OBJECTIVE ▸ In the entries below, switch every "Instruction" to "Goal" and leave everything else unchanged.

=======

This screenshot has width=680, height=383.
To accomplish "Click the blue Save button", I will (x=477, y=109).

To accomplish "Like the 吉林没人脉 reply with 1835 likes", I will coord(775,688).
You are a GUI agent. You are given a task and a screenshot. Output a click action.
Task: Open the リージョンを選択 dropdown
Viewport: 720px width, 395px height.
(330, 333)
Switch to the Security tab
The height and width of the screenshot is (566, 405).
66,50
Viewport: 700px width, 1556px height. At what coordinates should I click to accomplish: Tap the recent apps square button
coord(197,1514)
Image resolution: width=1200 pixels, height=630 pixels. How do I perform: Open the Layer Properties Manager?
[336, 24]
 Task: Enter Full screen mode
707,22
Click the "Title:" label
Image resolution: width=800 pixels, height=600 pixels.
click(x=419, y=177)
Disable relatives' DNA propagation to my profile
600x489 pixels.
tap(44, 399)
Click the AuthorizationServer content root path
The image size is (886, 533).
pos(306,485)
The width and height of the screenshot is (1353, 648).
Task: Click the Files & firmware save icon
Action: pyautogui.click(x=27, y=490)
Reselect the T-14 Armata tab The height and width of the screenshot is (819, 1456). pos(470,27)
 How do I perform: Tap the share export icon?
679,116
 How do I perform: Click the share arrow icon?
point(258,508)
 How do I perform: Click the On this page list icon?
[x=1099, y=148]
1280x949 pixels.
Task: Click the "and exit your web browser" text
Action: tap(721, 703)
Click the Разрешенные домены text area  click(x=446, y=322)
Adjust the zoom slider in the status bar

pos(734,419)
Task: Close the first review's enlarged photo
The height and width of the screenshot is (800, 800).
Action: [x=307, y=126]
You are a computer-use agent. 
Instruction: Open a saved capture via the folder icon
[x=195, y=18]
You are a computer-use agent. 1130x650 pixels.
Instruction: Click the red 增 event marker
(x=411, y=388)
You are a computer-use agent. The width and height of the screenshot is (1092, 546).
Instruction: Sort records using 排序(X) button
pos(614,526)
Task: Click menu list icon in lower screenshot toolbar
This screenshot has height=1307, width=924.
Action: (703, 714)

=======

SOLUTION ▸
This screenshot has width=680, height=383.
To accomplish "Click the blue Save button", I will (x=477, y=109).

To accomplish "Like the 吉林没人脉 reply with 1835 likes", I will coord(775,688).
You are a GUI agent. You are given a task and a screenshot. Output a click action.
Task: Open the リージョンを選択 dropdown
Viewport: 720px width, 395px height.
(330, 333)
Switch to the Security tab
The height and width of the screenshot is (566, 405).
66,50
Viewport: 700px width, 1556px height. At what coordinates should I click to accomplish: Tap the recent apps square button
coord(197,1514)
Image resolution: width=1200 pixels, height=630 pixels. How do I perform: Open the Layer Properties Manager?
[336, 24]
 Task: Enter Full screen mode
707,22
Click the "Title:" label
Image resolution: width=800 pixels, height=600 pixels.
click(x=419, y=177)
Disable relatives' DNA propagation to my profile
600x489 pixels.
tap(44, 399)
Click the AuthorizationServer content root path
The image size is (886, 533).
pos(306,485)
The width and height of the screenshot is (1353, 648).
Task: Click the Files & firmware save icon
Action: pyautogui.click(x=27, y=490)
Reselect the T-14 Armata tab The height and width of the screenshot is (819, 1456). pos(470,27)
 How do I perform: Tap the share export icon?
679,116
 How do I perform: Click the share arrow icon?
point(258,508)
 How do I perform: Click the On this page list icon?
[x=1099, y=148]
1280x949 pixels.
Task: Click the "and exit your web browser" text
Action: tap(721, 703)
Click the Разрешенные домены text area  click(x=446, y=322)
Adjust the zoom slider in the status bar

pos(734,419)
Task: Close the first review's enlarged photo
The height and width of the screenshot is (800, 800).
Action: [x=307, y=126]
You are a computer-use agent. 
Goal: Open a saved capture via the folder icon
[x=195, y=18]
You are a computer-use agent. 1130x650 pixels.
Goal: Click the red 增 event marker
(x=411, y=388)
You are a computer-use agent. The width and height of the screenshot is (1092, 546).
Goal: Sort records using 排序(X) button
pos(614,526)
Task: Click menu list icon in lower screenshot toolbar
This screenshot has height=1307, width=924.
Action: (703, 714)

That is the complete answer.